Questão de Direito Constitucional — Poder Legislativo — FRONTE 2026
Direito ConstitucionalPoder Legislativo
- Código
- qg681385
- Banca
- FRONTE
- Órgão
- Câmara de Altinópolis - SP
- Ano
- 2026
- Nível
- Superior
- Cargo
- Procurador Jurídico
O Vereador Carlos, durante o exercício de seu mandato na Câmara Municipal de Altinópolis, envolveu-se em uma violenta discussão de trânsito em uma praça pública da cidade, motivada exclusivamente por uma disputa de vaga de estacionamento. Exaltado, Carlos proferiu graves ofensas contra a honra do outro motorista, invocando seu cargo como forma de intimidação. O ofendido ajuizou queixa-crime contra o parlamentar pelos crimes de injúria e difamação. A defesa do vereador pede a rejeição da peça acusatória alegando imunidade parlamentar material (inviolabilidade). À luz das garantias constitucionais do Poder Legislativo e da jurisprudência do STF:
- AO vereador possui foro por prerrogativa de função fixado na Constituição Federal, devendo a queixa-crime ser remetida e julgada diretamente pelo Tribunal de Justiça do Estado de São Paulo, independentemente do nexo causal da ofensa com o mandato.
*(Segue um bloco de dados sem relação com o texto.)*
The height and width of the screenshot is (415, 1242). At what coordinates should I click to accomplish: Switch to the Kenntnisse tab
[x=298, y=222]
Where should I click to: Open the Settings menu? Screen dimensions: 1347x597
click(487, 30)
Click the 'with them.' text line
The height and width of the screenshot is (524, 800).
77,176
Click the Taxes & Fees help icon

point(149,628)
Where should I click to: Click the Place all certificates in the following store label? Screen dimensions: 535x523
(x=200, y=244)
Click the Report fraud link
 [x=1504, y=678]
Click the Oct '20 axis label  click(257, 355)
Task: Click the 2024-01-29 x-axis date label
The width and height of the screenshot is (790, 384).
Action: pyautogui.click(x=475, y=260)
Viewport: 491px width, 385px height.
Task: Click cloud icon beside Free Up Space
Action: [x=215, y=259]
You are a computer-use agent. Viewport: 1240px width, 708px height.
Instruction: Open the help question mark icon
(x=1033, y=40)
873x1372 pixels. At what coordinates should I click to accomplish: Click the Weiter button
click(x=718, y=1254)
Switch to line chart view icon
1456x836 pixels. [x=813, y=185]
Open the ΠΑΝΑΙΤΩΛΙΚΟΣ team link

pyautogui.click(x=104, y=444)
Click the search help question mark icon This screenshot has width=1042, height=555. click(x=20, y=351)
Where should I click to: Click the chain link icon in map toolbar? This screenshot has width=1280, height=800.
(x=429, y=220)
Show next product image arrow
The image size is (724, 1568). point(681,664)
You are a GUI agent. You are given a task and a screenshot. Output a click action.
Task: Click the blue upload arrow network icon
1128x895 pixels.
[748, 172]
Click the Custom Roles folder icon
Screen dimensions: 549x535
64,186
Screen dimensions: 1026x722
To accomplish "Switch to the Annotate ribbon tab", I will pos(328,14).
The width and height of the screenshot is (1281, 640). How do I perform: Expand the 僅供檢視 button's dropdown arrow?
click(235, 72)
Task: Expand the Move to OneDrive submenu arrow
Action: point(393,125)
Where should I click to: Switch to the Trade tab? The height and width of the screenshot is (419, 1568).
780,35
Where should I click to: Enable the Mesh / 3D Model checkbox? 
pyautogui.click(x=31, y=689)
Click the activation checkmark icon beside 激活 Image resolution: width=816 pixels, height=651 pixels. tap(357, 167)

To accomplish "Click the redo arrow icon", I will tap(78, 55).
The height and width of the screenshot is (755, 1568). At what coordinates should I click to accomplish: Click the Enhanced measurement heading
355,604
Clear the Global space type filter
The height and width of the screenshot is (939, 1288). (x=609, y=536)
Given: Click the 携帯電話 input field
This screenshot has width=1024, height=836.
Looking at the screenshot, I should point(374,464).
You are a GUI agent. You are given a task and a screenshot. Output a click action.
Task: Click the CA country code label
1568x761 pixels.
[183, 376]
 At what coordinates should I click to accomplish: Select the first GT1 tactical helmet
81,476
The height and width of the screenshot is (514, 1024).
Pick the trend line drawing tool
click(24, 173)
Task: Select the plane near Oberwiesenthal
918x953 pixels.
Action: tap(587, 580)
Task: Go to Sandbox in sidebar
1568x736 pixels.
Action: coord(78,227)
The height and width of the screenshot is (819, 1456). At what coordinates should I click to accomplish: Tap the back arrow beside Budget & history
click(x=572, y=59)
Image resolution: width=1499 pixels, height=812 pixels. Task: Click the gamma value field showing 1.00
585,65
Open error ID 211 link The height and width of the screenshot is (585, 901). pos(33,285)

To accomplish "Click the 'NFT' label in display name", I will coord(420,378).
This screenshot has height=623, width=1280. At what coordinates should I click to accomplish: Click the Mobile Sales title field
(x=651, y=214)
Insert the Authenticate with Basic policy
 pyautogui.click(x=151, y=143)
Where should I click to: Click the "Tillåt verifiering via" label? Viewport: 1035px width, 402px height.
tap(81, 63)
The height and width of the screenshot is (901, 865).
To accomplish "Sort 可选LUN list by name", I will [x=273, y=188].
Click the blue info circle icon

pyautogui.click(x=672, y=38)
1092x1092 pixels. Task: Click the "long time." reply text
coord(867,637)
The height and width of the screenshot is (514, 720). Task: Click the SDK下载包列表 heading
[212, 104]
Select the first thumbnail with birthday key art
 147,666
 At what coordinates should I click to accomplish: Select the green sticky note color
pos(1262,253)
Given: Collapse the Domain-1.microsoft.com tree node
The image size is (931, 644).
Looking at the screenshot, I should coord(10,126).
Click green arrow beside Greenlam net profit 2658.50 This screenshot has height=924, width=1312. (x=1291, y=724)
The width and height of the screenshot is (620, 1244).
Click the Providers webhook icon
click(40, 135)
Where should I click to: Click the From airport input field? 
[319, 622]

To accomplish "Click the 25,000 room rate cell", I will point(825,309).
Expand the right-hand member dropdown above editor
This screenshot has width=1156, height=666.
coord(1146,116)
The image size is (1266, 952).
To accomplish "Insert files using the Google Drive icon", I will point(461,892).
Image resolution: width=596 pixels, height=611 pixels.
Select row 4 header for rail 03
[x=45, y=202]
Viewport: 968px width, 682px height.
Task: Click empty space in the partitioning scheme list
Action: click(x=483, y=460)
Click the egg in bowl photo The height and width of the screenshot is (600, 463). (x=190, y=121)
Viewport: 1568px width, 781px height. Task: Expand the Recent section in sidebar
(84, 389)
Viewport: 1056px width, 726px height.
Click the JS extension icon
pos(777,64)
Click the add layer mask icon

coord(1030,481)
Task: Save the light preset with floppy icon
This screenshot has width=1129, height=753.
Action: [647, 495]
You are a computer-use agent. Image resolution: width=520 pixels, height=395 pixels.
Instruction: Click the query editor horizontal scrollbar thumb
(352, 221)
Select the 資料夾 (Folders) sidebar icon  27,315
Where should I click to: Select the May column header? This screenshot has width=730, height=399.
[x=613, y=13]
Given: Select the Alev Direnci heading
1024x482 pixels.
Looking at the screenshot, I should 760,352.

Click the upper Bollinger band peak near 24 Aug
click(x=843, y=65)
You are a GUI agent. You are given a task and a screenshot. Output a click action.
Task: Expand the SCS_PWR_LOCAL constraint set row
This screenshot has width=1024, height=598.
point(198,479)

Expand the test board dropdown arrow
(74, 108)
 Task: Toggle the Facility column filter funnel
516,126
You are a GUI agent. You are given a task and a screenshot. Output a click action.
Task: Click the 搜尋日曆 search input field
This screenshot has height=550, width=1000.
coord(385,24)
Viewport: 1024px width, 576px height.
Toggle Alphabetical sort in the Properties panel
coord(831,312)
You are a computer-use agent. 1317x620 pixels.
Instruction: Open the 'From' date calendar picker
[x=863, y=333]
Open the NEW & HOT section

- BA Constituição Federal garante aos vereadores a inviolabilidade por palavras e opiniões em todo o território nacional, o que acarreta a atipicidade absoluta da conduta de Carlos, desde que as ofensas tenham sido proferidas durante o período de vigência de seu mandato.
- CA imunidade material incide plenamente no caso, pois as ofensas foram proferidas dentro da circunscrição do Município de Altinópolis, preenchendo o único requisito objetivo exigido pela Constituição para a garantia de independência do parlamentar municipal.
- DA garantia constitucional da imunidade material não abrange as palavras e opiniões proferidas pelo vereador quando ausente o nexo de implicação (vínculo causal) entre a manifestação proferida e o exercício do mandato legislativo, devendo Carlos responder pelos crimes contra a honra.